Hill and Prahalis rank first and fourth in scoring, respectively, in the Big Ten highlighted by the pair’s 58-point performance against Iowa on Jan. 2.
“They’re both unselfish and both very old-fashioned the fact they have developed in every aspect of the game – they are both very good ball handlers, they can pass the ball, they’re both very good 3-point shooters, they can both shoot pull-up jumpers off the dribble, they can take the ball to the basket, they both draw fouls and shoot a lot of free throws,” Foster said. “By opening up the court, they are able to do those things more often.”
“I think our team is really unselfish,” Prahalis said. “No one really has an ‘I’ attitude on our team – we know it is about all of us. Last year we worked hard, but maybe we relied too much on me and Jantel. The ball moves a lot more now – it’s spread out. We’re making that extra pass.”
|SEASON STATS: PRAHALIS AND HILL|
Prahalis’ impact on the court was immediately felt since her arrival at Ohio State. She was named Big Ten Freshman of the Year in 2009, and built a reputation of being a fiery competitor that was known for no-look passes and shushing crowds on the road. But as the Buckeyes’ lone senior, Prahalis has matured and learned to be a positive influence on the court.
“People know Sammy as a rowdy, feisty and very competitive, which is good, but I think this year she has shown a lot more leadership,” Hill said. “Your point guard is always a leader, but she has really grown into a great leader. She doesn’t get frustrated and talks to the kids instead of talking at the other players. She’s a competitor at every level. Her heart and her want to win is a plus to play with.”
“I realized as I got older that the more positive you are, the more people respond to you,” Prahalis said. “Talk to people, don’t yell at people.”
Hill, mainly a defensive-minded player last year, is now realizing her full potential on the offensive side of the court.
“[Tayler’s] stepped up in a big way,” Prahalis said. “I knew she was going to mature and blossom. She’s always been a great player in my eyes. We’ve had a lot of weapons in the past years, but now you can clearly see Tayler playing great for us. She shoots the ball really well and she is a great defender as well.”
The Buckeyes are not only thriving in the win column with the new offense.
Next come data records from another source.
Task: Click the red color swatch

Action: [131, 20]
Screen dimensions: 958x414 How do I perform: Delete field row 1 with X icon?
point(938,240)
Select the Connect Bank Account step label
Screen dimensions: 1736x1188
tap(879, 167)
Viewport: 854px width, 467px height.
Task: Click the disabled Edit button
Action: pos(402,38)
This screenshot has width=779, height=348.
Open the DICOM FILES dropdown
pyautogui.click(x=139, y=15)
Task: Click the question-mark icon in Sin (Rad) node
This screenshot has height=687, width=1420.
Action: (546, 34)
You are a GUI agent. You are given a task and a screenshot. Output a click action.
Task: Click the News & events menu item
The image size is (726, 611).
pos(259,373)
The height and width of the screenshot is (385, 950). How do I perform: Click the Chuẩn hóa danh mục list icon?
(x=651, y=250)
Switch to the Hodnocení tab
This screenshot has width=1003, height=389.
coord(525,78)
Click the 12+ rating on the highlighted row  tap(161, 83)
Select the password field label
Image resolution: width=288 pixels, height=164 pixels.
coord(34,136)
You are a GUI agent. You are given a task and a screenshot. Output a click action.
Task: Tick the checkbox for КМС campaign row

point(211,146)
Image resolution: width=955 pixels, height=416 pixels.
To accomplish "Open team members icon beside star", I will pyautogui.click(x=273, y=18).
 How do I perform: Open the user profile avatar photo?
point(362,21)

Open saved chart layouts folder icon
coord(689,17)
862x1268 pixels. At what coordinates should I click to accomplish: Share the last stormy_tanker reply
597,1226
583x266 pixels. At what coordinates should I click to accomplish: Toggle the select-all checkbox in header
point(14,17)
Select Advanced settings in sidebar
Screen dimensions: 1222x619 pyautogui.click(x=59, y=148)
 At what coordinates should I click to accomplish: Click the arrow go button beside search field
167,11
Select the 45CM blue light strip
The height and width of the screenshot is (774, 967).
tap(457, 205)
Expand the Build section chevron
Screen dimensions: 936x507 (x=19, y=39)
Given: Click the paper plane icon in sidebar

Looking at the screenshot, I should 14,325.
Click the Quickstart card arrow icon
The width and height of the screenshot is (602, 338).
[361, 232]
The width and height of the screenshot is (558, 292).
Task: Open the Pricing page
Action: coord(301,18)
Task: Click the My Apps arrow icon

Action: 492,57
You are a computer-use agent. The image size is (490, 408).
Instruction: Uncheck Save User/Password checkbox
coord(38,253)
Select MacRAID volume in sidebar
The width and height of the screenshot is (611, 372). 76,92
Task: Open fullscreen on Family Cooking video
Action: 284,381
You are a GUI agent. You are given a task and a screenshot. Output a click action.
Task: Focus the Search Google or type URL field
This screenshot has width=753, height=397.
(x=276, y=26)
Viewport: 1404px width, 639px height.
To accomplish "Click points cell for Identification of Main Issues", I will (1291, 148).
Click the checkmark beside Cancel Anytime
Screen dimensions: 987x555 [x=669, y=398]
This year’s scoring average (78.8) ranks 7th in the nation, and is a few notches above last year’s 74.1 points per game. Ohio State’s assist-to-turnover ratio is also a tad better than the 2011 team, and checks in at fourth nationally with a 1.31 mark.
“Our guards are the veterans,” Foster said. “They’re very comfortable with what we’ve tweaked to play to the strengths of everybody.”
Both Prahalis and Hill are having fun on the court, and think they are playing an exciting brand of basketball. And Foster likes what he sees.
“I’m enjoying watching this group because they function so well together,” Foster said. “They play hard, they’re committed. I like the way they share the ball, and how they can for the most part figure out what will work that evening.”
And while the Buckeyes’s 15-0 start to the season was the best in program history, Hill says that the squad doesn’t mind flying a little under the radar.
“We like playing the role of the underdog,” Hill said. “At the beginning of the season it really fueled our fire and motivated us to play to another level. We wanted to show people that just because Jantel was gone didn’t mean we didn’t have any potential.”